_WORK TO BE COMPLETED_: Copy exactly the lines of the data below that run from the line holding "Task: Launch the Legion Arena icon" through the line holding "The image size is (1456, 819).", both ends included.

[Opening RECORDS FOR THIS TASK section]

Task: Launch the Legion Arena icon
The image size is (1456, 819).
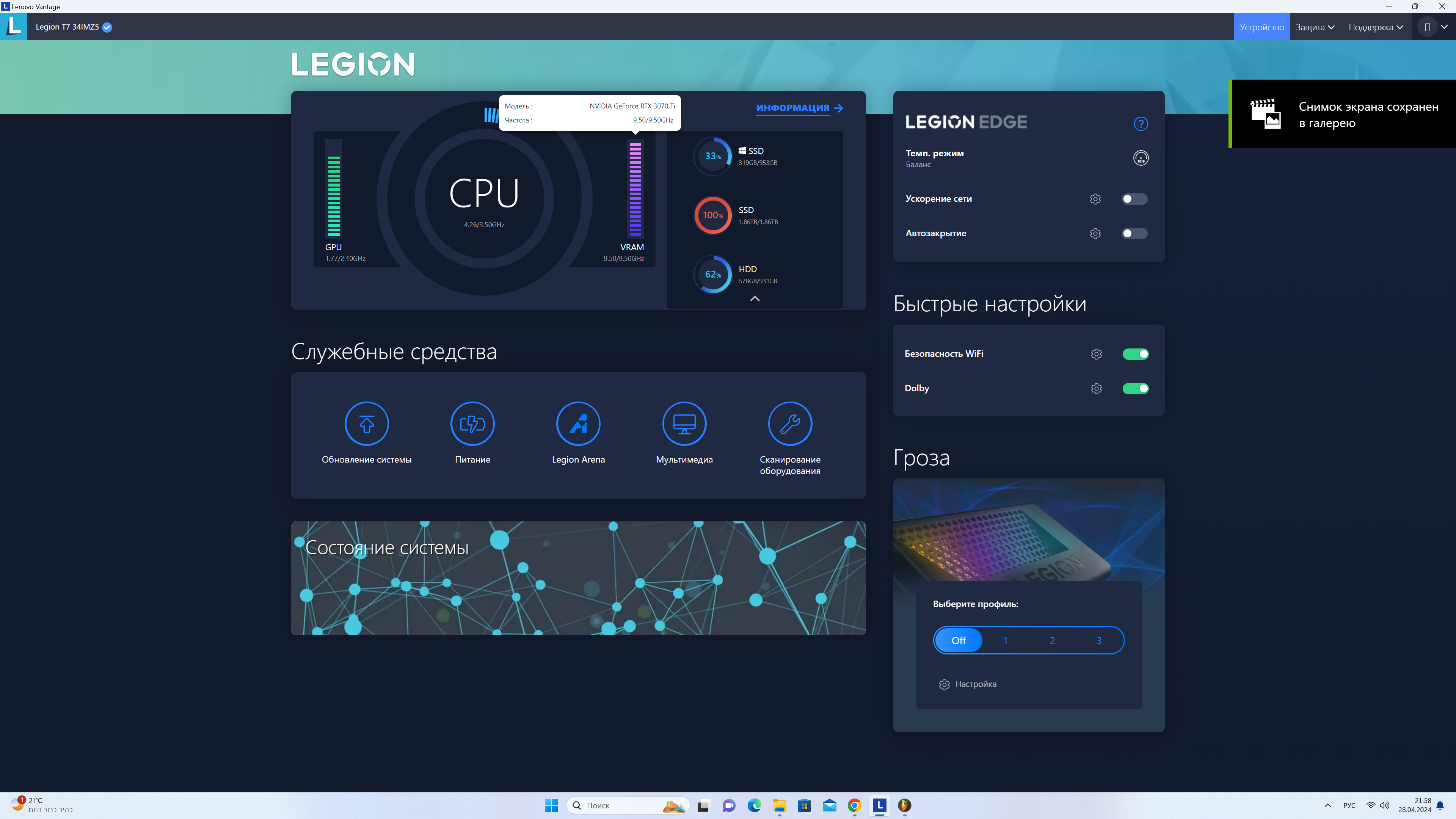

[Closing RECORDS FOR THIS TASK section]
[Opening RECORDS FOR THIS TASK section]

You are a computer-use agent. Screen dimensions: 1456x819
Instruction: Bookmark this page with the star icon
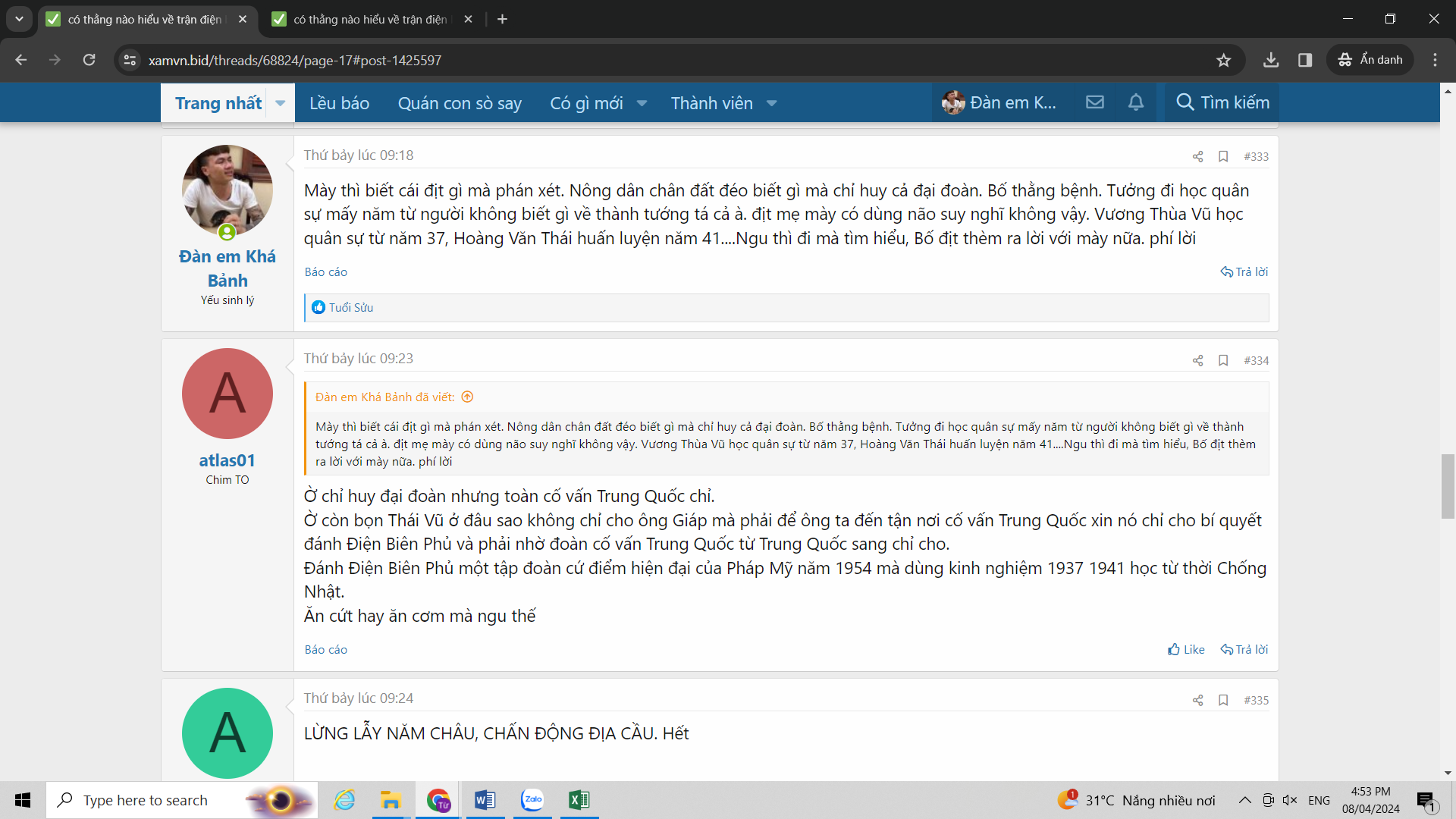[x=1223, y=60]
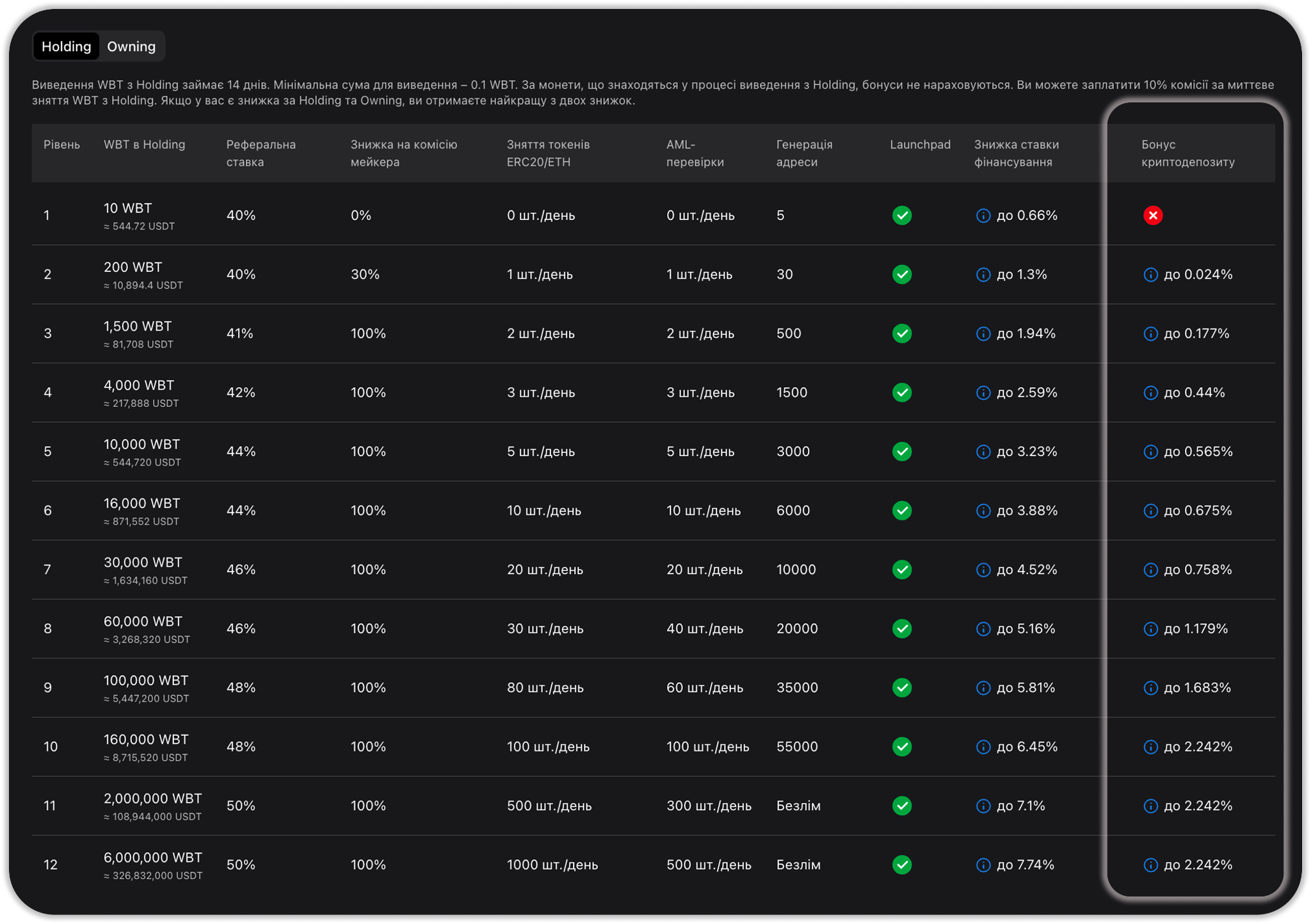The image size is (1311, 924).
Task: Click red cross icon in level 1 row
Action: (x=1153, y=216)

[Closing RECORDS FOR THIS TASK section]

_SOLUTION FOR THIS EXERCISE_:
Task: Launch the Legion Arena icon
The image size is (1456, 819).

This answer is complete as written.